田中角栄は、世界の権力者たちとくらべて「悪い政治家」だったのか…? 比較して見えてくること
原爆の父と呼ばれた科学者、ロバート・オッペンハイマーは「私は自分の手が血塗られているように感じる」と訴えたが、トールマンは「泣き言を言うなんてけしからん」と吐き捨てたという。 【画像】石破自民の惨敗を予言していた「写真」を見る 「力」こそすべての政治世界の中で、史上最悪の「力の行使」はトルーマンの原爆投下命令だが、「力」の信奉者は現在でも数多くいる。 近くの国だけでも、核兵器開発とミサイル開発に国富のほとんどをつぎ込んでいる北朝鮮の金正恩、軍事力と経済力をパワーアップして、中国を「世界一の強国」にしようと邁進している習近平などなど枚挙に暇がない。 その意味で、じつは日本には本当の「悪党政治家」はいないのかもしれない。 永田町取材歴35年、多くの首相の番記者も務めた産経新聞上席論説委員・乾正人は、いまこそ「悪党政治家」が重要だと語る。「悪人」をキーワードに政治を語る『政治家は悪党くらいでちょうどいい!』(ワニブックス刊)より一部を抜粋編集してお送りします。
原爆投下をまったく悔いていない
日本史を紐解くと、極端に倫理・道徳観が欠如したリーダーはほとんどいない。 東京裁判で「人道に対する罪」などに問われ、絞首刑に処せられた元首相、東條英機でさえ、戦争中に戦地や占領地で起こった「非人道的行為」を直接指示したケースはまったくなく、自らがつくった「戦陣訓」では皇軍兵士に綱紀粛正を説いているほどだ。 日本史のなかで「悪い奴ら」といえば、織田信長の右に出るものはいまい。 何しろ比叡山延暦寺では無抵抗の女子供まで切り捨てたほか、伊勢長島の一揆では一向宗門徒を何万人も皆殺しにしている。 それでもNHK大河ドラマが、織田信長を何作にもわたって「進取の気性に富んだ英雄」として描いたため、彼の残忍性は閑却されてしまった。 対日戦終戦時の米大統領で、広島・長崎への原爆投下にゴーサインを出したハリー・S・トルーマンも立派な「悪い奴ら」である。 原爆開発計画を推進した大統領、フランクリン・ルーズベルトは既にこの世になく、あとを引き継いだだけ、と弁護する向きもあるが、原爆投下の決断をあとになって悔いたわけでもない。 原爆の父と呼ばれた科学者、ロバート・オッペンハイマーは1945年10月、ホワイトハウスでトルーマンと面会し、「大統領、私は自分の手が血塗られているように感じます」と訴えた。

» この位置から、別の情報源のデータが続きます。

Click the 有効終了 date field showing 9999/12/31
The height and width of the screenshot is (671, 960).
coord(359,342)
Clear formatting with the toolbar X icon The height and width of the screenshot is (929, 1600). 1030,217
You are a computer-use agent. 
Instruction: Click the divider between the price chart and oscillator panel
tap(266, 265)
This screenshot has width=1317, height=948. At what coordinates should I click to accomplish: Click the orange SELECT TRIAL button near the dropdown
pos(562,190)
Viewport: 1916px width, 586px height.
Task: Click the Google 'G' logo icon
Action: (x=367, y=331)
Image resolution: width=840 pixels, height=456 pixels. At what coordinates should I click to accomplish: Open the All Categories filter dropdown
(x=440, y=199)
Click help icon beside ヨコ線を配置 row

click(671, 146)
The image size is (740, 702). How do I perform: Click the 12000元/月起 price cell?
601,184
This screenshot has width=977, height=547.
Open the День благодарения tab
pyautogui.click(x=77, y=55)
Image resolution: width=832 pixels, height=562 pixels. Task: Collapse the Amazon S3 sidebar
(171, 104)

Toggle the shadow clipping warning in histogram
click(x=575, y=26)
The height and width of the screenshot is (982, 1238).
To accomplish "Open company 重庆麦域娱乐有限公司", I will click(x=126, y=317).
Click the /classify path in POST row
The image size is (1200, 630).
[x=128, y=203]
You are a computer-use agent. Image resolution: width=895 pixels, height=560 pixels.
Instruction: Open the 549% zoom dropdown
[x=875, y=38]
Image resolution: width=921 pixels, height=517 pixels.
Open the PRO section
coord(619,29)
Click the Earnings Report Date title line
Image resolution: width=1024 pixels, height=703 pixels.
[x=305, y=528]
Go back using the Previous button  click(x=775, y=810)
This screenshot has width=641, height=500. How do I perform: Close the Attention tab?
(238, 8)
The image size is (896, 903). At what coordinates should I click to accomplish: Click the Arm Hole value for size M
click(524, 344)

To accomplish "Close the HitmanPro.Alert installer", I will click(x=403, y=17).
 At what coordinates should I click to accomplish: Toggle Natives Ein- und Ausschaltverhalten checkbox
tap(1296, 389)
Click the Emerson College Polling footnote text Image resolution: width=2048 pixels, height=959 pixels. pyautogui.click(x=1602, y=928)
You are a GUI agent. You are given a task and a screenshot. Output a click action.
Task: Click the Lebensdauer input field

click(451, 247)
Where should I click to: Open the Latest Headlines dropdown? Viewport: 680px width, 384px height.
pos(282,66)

これに対しトルーマンは「血塗られているのは私の手なのだから、私に任せるように」と述べたという。 しかし、内心では怒りで腸(はらわた)が煮えくり返るようだったようで、米国務長官のディーン・アチソンに「あいつの手が血塗られているって? 冗談じゃない。あいつには私の手についている血の半分もついていないさ。泣き言を言うなんてけしからん」と吐き捨てたという。